Federal Reserve Chairman Jerome Powell addressed reporters at a news conference after the Federal Open Market Committee's meeting on July 31, 2024, in Washington, D.C. The photo was taken by Andrew Harnik for Getty Images.


September 12, 2024 Tags:

Following an inflation report that exceeded expectations, the Federal Reserve is facing increased pressure to reconsider the size of its anticipated interest rate cut. Investors, who initially believed a larger rate reduction was possible, are now predicting a more conservative move. The chances of a significant rate cut, like 50 basis points, have dropped to just 13% from 44% a week ago, according to the CME FedWatch Tool.
Several market experts argue that a smaller cut of 25 basis points would be more appropriate under current economic conditions. Eric Wallerstein, chief markets strategist at Yardeni Research, explained that the Federal Reserve is unlikely to make a larger cut unless a severe recession or financial crisis develops.
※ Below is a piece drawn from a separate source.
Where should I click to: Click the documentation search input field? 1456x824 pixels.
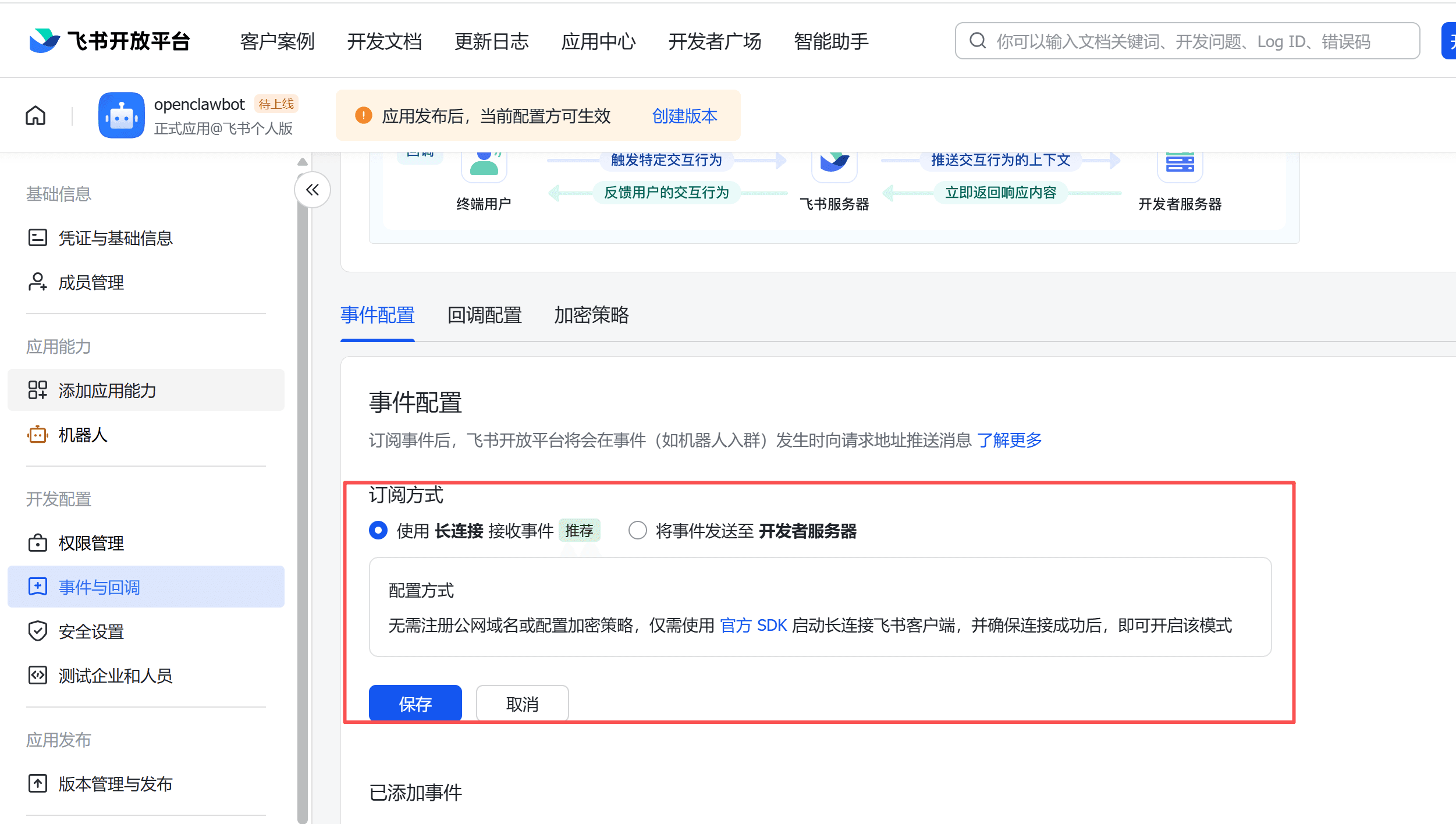(x=1187, y=41)
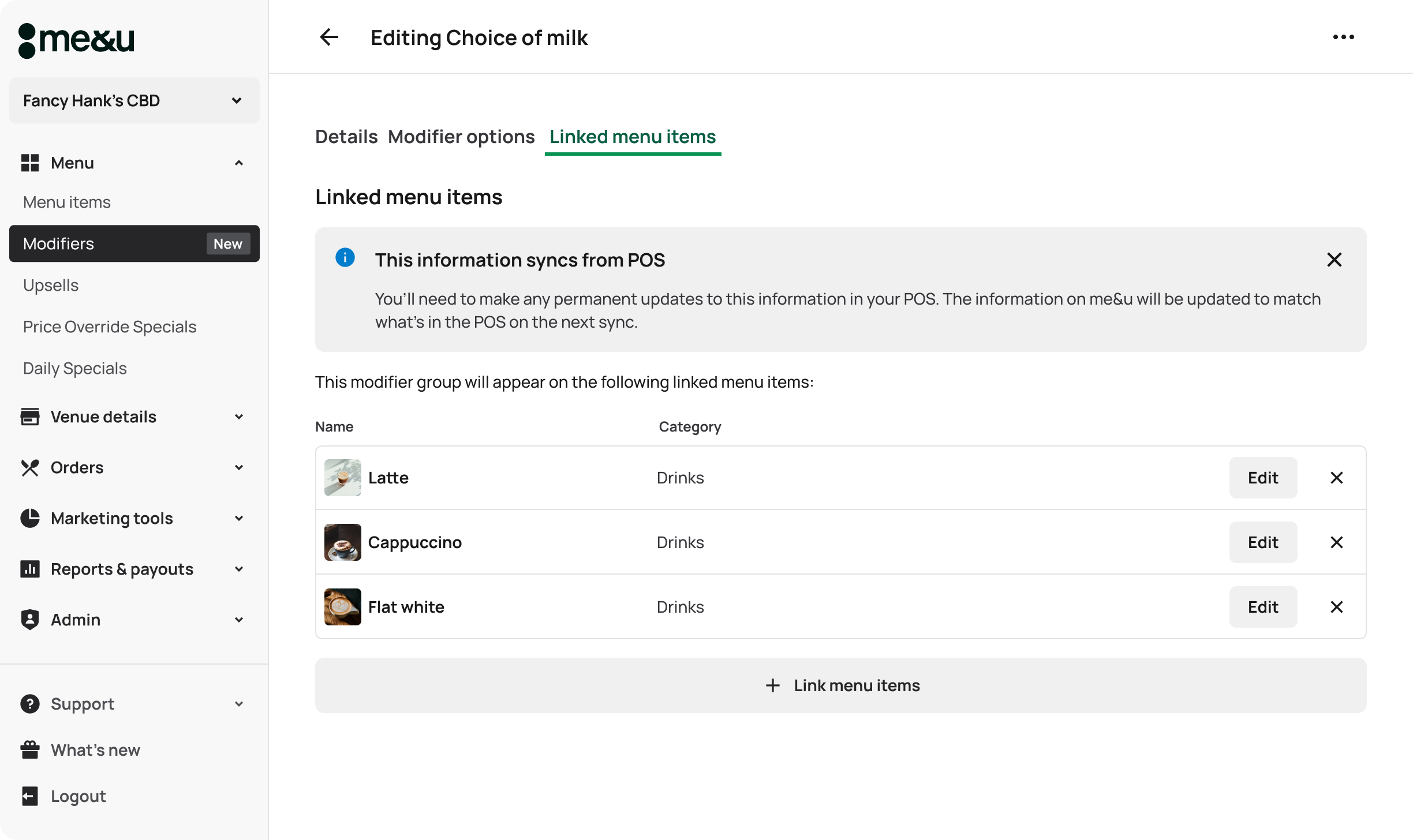
Task: Click the back arrow icon
Action: (x=329, y=38)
Wallerstein emphasized that a 50 basis point cut could create unwanted instability in short-term funding markets, a risk the Fed is not keen to take.

The labour market, despite signs of slowing, hasn't weakened enough to warrant a bigger rate reduction. A more dramatic slowdown in employment would be necessary to push the Fed toward a deeper cut. A weak job market could signal a recession, which the Fed wants to avoid.
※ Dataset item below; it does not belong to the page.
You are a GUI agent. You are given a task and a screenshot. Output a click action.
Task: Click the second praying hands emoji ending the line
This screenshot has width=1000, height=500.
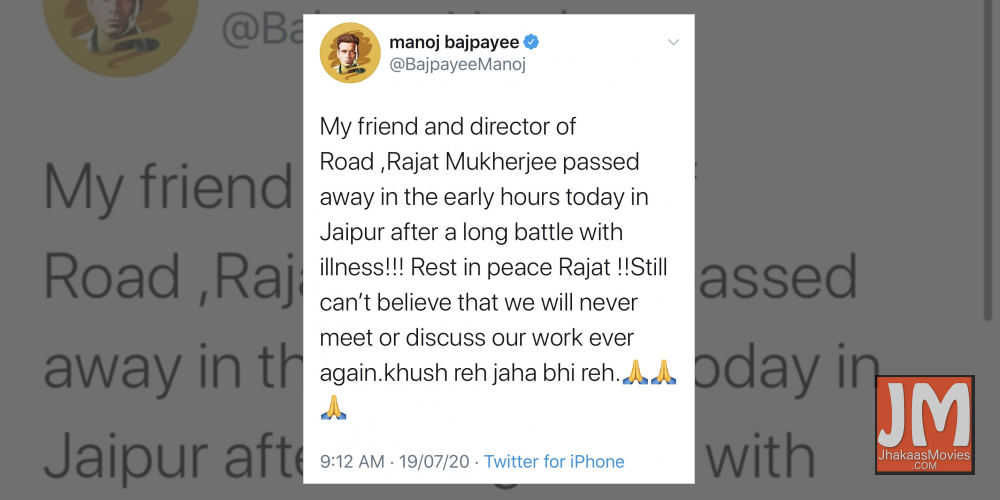pyautogui.click(x=663, y=372)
Meanwhile, inflation data released this week showed that core inflation, which excludes food and energy prices, rose by 0.3% in August—slightly above expectations. This rise in inflation is likely to prompt the Fed to take a cautious approach, sticking to the smaller 25 basis point cut at its upcoming meeting.

Michael Pearce, the deputy chief economist at Oxford Economics, noted that the inflation uptick could overshadow the Fed's focus on the labour market, making a more conservative cut the likely outcome. Some analysts even suggest that a larger cut could send a negative signal about the overall health of the U.S. economy. Jennifer Lee, a senior economist at BMO Capital Markets, mentioned that a 50 basis point cut would appear as a sign of panic, something the Fed wants to avoid.

Historically, when the Federal Reserve initiated rate cuts with 50 basis points, it was often followed by a recession, as seen in 2001 and 2007. Nicholas Colas, the co-founder of DataTrek, studied the Fed’s rate-cutting cycles and observed that starting with a 25 basis point cut usually indicated a mid-cycle adjustment, while a 50 basis point cut often signalled deeper economic trouble. Given this pattern, Colas believes the Fed will opt for a smaller cut to maintain stability.

Investors are now awaiting more clarity on the Fed’s future actions. The next key date is September 18, when the Federal Reserve will release its Summary of Economic Projections, shedding light on policymakers' expectations for future rate moves. For now, markets are pricing in 100 basis points of cuts by the end of the year.

Despite the uncertainty, Wallerstein pointed out that even if the Fed’s cuts fall short of market expectations, it might not be bad for stocks. If economic growth remains strong and consumer spending continues to rise, the stock market could benefit from steady earnings growth, giving it more room to improve.